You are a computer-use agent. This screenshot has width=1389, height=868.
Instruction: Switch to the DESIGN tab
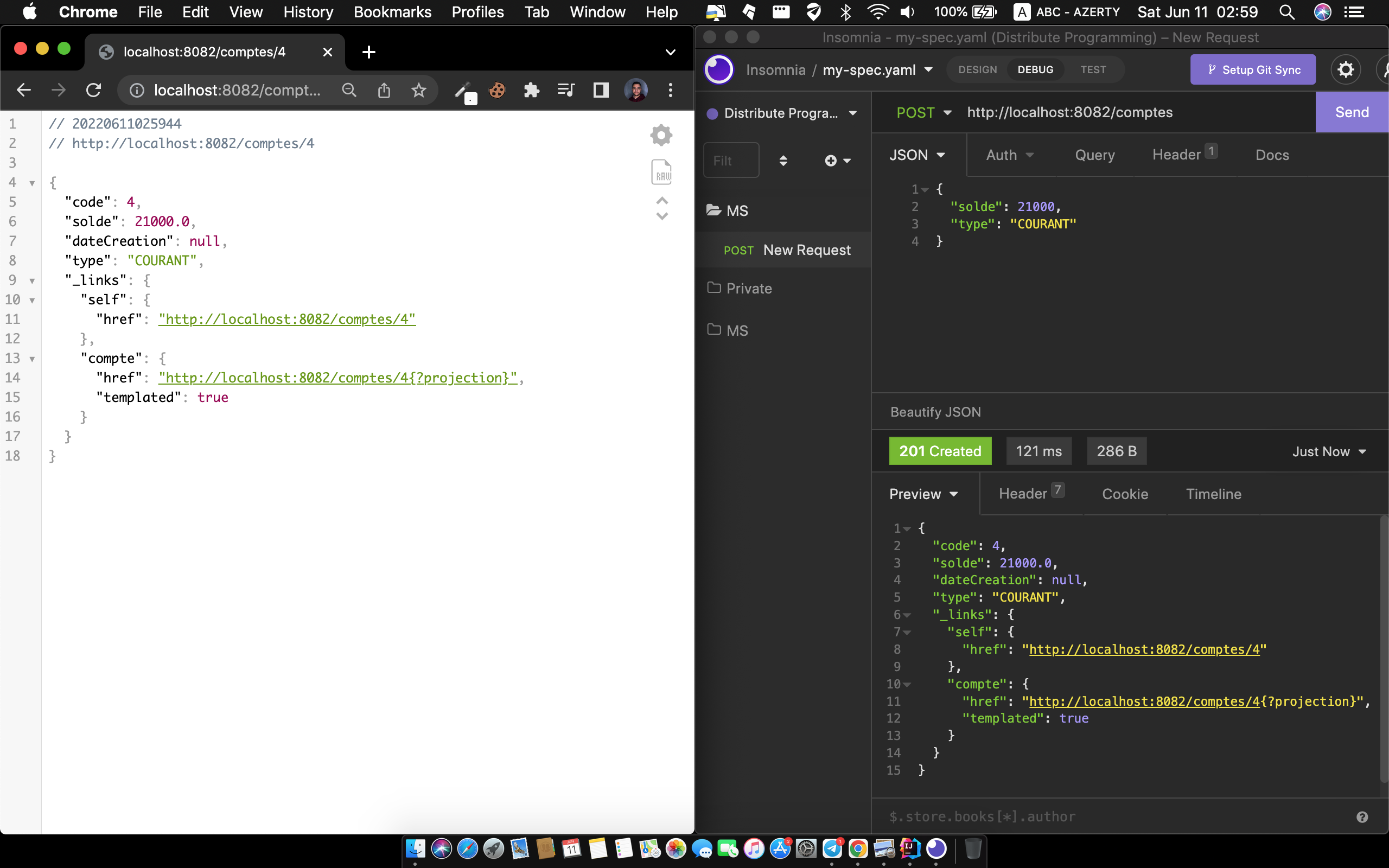coord(978,69)
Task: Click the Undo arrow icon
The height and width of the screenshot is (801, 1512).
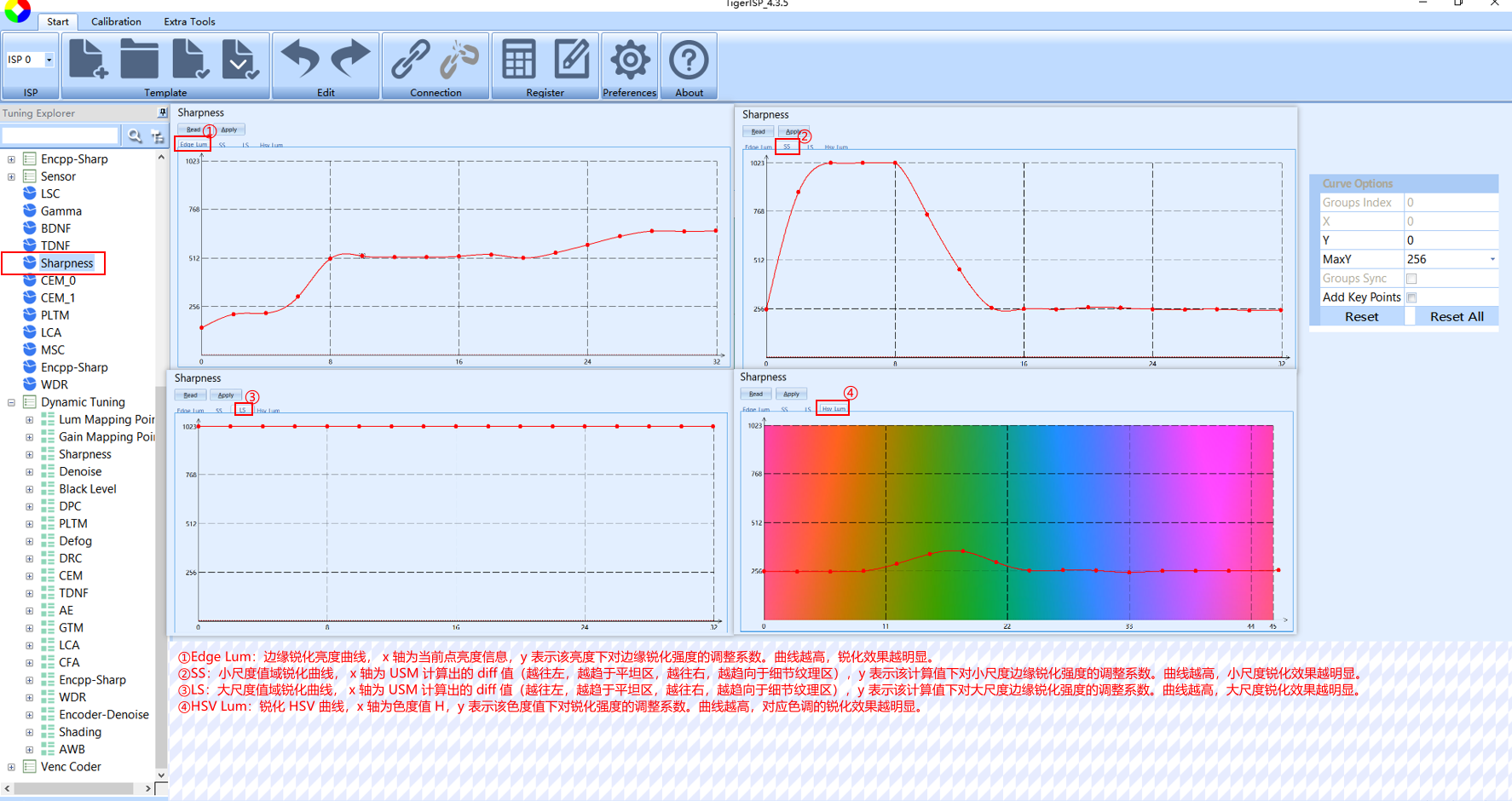Action: pos(300,60)
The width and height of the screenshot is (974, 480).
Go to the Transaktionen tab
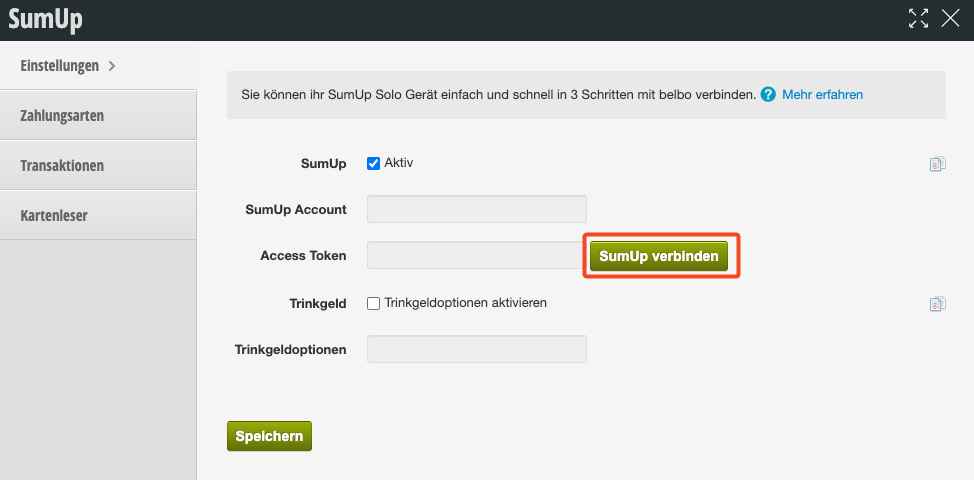(x=62, y=166)
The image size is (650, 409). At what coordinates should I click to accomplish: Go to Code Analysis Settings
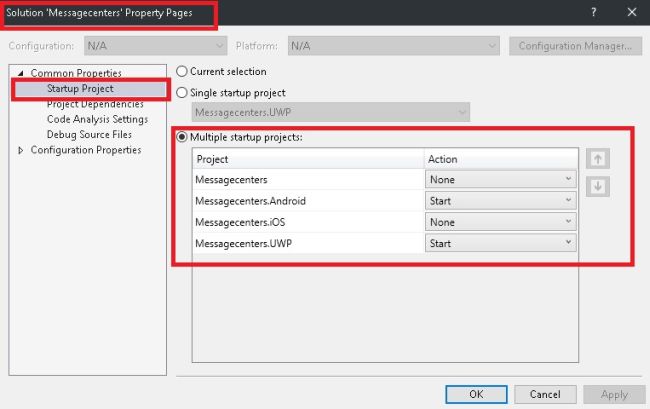[x=97, y=119]
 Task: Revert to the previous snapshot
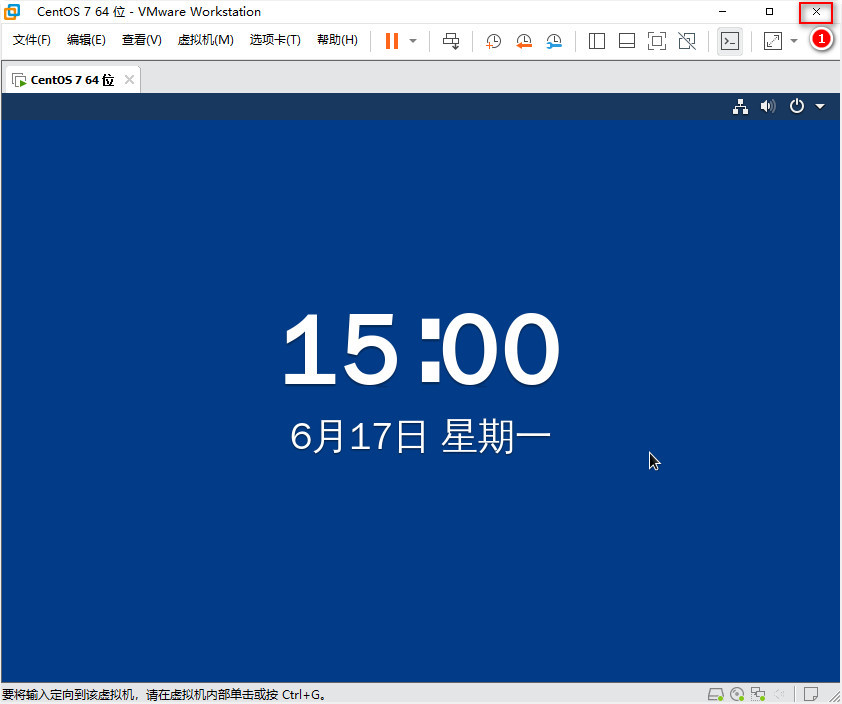click(523, 41)
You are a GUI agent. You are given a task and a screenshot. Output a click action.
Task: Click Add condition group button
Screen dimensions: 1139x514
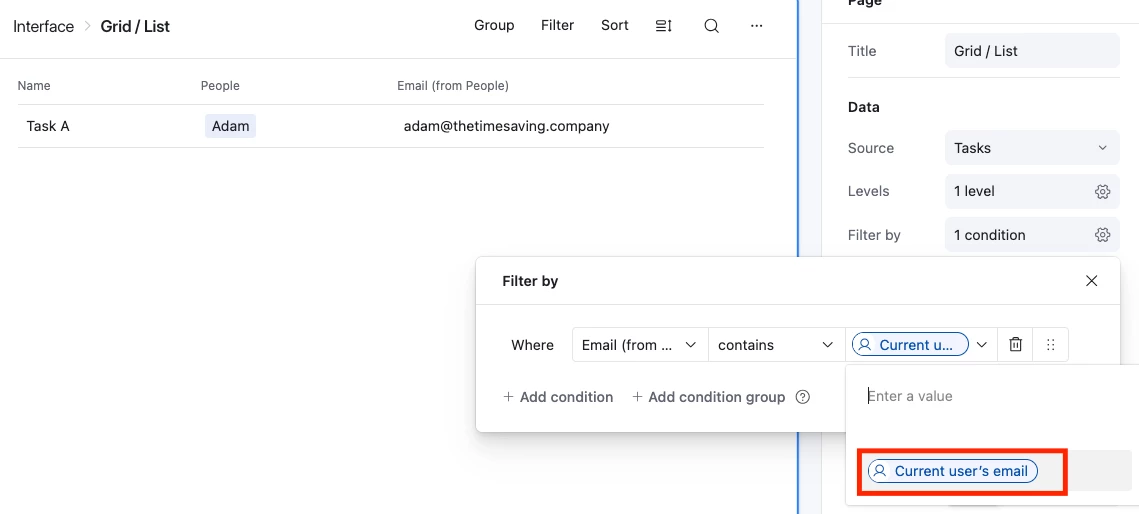tap(709, 397)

______________________________

**Problem statement**. Rewrite all the entries above, replacing every "screenshot" with "screen capture" and keeping everything else unchanged. Leave the pictures out.

**Result below**.
You are a computer-use agent. This screen capture has width=1389, height=868.
Instruction: Switch to the DESIGN tab
coord(978,69)
Task: Click the Undo arrow icon
The height and width of the screen capture is (801, 1512).
Action: pos(300,60)
The width and height of the screen capture is (974, 480).
Go to the Transaktionen tab
(x=62, y=166)
The image size is (650, 409). At what coordinates should I click to accomplish: Go to Code Analysis Settings
[x=97, y=119]
 Task: Revert to the previous snapshot
click(523, 41)
You are a GUI agent. You are given a task and a screen capture. Output a click action.
Task: Click Add condition group button
Screen dimensions: 1139x514
tap(709, 397)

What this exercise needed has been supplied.